Conjuring Shakespeare’s Sister

Last month Jessica wrote about her struggle to read Virginia Woolf’s A Room of One’s Own. She never did make it through the whole text—and unless you are the worst kind of nerdy English major, it is a tedious read. Nevertheless, she found that in her middle age she had gained an appreciation for Woolf’s central point:

A woman must have money and a room of her own if she is to write.

Because I am that worst sort of English major—one who attended a small liberal arts college in the countryside and lazed away the hours in the local cafe reading, drinking black coffee, and smoking cheap cigarettes—Jessica’s post inspired me to try and reread Woolf’s treatise. I wanted to see if my 43 year old writing self would respond to her arguments differently than did my 20 year old self.

I was immediately struck by something I hadn’t noticed during my earnest undergraduate years. Woolf believed intensely that women were making progress in their quest for equality, a claim I now found suspect. Her lengthy trip through the history of women in English history decidedly indicates legal and political progress. Woolf points out that women could now own property, work in most professions, attend university, and vote. However, her analysis of women’s cultural equality as writers and artists doesn’t lend itself to the same sort of linear progress. She is writing in October of 1928 and laments that even though women are now writing books at almost the same rate as men, their writing is not taken as seriously and many critics still insist women are intellectually and artistically inferior to men. She also admits because historically women were kept from education and the learned professions they still, as a group, lack the wealth necessary for complete intellectual freedom:

[T]o have a room of her own, let alone a quiet room or a sound-proof room, was out of the question, unless her parents were exceptionally rich or very noble, even up to the beginning of the nineteenth century. Since her pin money, which depended on the goodwill of her father, was only enough to keep her clothed, she was debarred from such alleviations as came even to Keats or Tennyson or Carlyle, all poor men, from a walking tour, a little journey to France, from the separate lodging which, even if it were miserable enough, sheltered them from the claims and tyrannies of their families. Such material difficulties were formidable; but much worse were the immaterial. The indifference of the world which Keats and Flaubert and other men of genius have found so hard to bear was in her case not indifference but hostility. The world did not say to her as it said to them, Write if you choose; it makes no difference to me. The world said with a guffaw, Write? What’s the good of your writing?

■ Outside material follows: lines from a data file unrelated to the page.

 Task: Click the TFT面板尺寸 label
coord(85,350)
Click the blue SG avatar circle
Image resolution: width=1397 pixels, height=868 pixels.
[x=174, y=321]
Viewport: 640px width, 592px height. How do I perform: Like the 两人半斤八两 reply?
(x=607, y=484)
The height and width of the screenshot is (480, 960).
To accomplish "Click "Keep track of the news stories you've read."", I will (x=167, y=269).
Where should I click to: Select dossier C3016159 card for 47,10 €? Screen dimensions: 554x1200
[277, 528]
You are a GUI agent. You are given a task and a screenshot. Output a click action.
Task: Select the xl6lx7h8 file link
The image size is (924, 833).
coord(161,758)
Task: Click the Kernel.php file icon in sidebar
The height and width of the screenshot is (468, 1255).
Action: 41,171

While a 17th, 18th, or 19th century woman from a rich family might have the luxury of a room and time for writing, her words were considered useless. A middle class or poor woman had no ability to secure paid work and thus couldn’t break free from her prescribed roles as daughter, wife, and mother. And at this point you may be thinking, “Well, maybe Woolf was right. Conditions for women are better now.” I was thinking the same thing until I got to the section where Woolf tells her tale of Shakespeare’s hypothetical sister, Judith. Judith had the soul and talent of a great poet so, like her brother, she ran away from home one night at the age of 16 and went to London looking for a job as an actress in the theater. William, as the story goes, rose from actor to playwright and poet. Judith, however, was turned away again and again because she was a woman until one theater manager “took pity on her” and took her in in exchange for sexual favors. Judith then finds herself pregnant and commits suicide.

While reading Judith’s story this week I couldn’t help but think of Harvey Weinstein and the hell he put actresses through. Still today, women who want to be artists are told they must endure harassment, assault, and even rape at the hands of men who hold the keys to their success. Woolf ends her extended essay by telling her female audience (the essay was originally a lecture) that they have made enough progress now to be able to write consistently and to be the inspiration for women writers a hundred years from now who will be able to write with enough freedom to bring Judith back from the dead and allow her to become the poet she was meant to be.

Well, it is one hundred years from Woolf’s writing (89 years to be exact) and I don’t think we’ve come far enough to conjure Judith from the grave. Sure, Weinstein has been exposed and seems to be facing a swift and fierce punishment. But the patriarchal system that allowed him such power over women’s artistic and economic ambitions is still very much in control. One only need look at the current occupant of the White House to know that.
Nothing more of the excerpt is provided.